High-fidelity modeling of cavitating flow around a marine propeller with bio-inspired wavy rudder configurations: Radiated noise analysis using hydro-acoustic analogies

This study implements high-fidelity modeling to analyze the hydrodynamic and hydroacoustic characteristics of bio-inspired marine vessel rudders, modeled after the fins of a humpback whale. The focus is on tubercled leading-edge rudders (TLER), with an amplitude of 5% and the wavelengths of 25% and 50% of the mean chord length, compared to a straight leading-edge rudder. Simulations are performed at the deflection angles α = 0°, 10°, and 20° using the large Eddy simulation turbulence model and the Schnerr–Sauer cavitation model, in conjunction with a volume of fluid cavity tracker, combined with the Ffowcs Williams-Hawkings hydroacoustic analogy within the OpenFOAM framework.

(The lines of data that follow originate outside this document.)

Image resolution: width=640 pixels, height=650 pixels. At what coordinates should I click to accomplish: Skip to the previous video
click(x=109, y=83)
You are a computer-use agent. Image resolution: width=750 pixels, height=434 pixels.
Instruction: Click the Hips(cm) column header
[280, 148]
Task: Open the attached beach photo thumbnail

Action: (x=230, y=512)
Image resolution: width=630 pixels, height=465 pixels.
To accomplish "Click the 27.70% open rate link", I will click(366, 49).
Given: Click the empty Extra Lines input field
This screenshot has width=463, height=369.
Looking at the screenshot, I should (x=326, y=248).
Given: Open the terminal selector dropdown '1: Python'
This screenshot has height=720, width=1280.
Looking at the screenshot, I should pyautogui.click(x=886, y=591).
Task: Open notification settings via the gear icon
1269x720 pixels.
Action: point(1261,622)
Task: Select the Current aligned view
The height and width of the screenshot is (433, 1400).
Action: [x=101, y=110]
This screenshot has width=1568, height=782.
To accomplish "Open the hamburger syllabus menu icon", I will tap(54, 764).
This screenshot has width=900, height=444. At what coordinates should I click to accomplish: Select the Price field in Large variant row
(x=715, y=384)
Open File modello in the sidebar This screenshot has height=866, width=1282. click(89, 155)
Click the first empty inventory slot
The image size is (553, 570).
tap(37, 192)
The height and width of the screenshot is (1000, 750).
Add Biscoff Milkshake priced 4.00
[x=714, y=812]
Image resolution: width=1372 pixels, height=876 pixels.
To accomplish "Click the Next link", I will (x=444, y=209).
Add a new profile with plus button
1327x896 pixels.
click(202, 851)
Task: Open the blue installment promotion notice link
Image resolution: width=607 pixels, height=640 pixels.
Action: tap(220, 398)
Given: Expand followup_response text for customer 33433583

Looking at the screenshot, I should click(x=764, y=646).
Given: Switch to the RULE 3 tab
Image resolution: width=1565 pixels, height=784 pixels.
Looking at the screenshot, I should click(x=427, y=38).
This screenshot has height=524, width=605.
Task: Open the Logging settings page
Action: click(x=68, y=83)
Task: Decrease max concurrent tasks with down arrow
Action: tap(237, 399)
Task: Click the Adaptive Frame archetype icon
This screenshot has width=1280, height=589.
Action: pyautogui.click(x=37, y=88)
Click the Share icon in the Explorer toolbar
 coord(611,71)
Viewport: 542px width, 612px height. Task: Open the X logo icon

The goal is to optimize the propulsion system and reduce radiated noise from the propeller/rudder system under cavitation conditions. The study examines the impact of propeller/rudder flow dynamics on parameters such as sound pressure level, thrust, acoustic spectrum levels, rudder force, and separation/spanwise flow. Key focuses include the formation, development, and dissipation of dominant wake morphologies—such as spiral tip, root, hub, propeller, and rudder trailing edge vortices—and cavitation features, including sheet, hub, and tip cavitation along the propeller surface, as well as rudder surface cavitation. Interactions between these features, noise generation mechanisms, and their impact on identified acoustic frequency modes are examined for various TLER designs and maneuvering conditions to improve acoustic efficiency. Phenomena, such as counter-rotating vortex pairs, low-pressure zones, separation, and reattachment near the TLER, short-wave instabilities, tip vortex breakdown, vortex pairing with mutual inductance, progressive wake weakening, and minor meandering, are analyzed across low-, medium-, and high-frequency ranges within narrow-band and broadband spectral characteristics.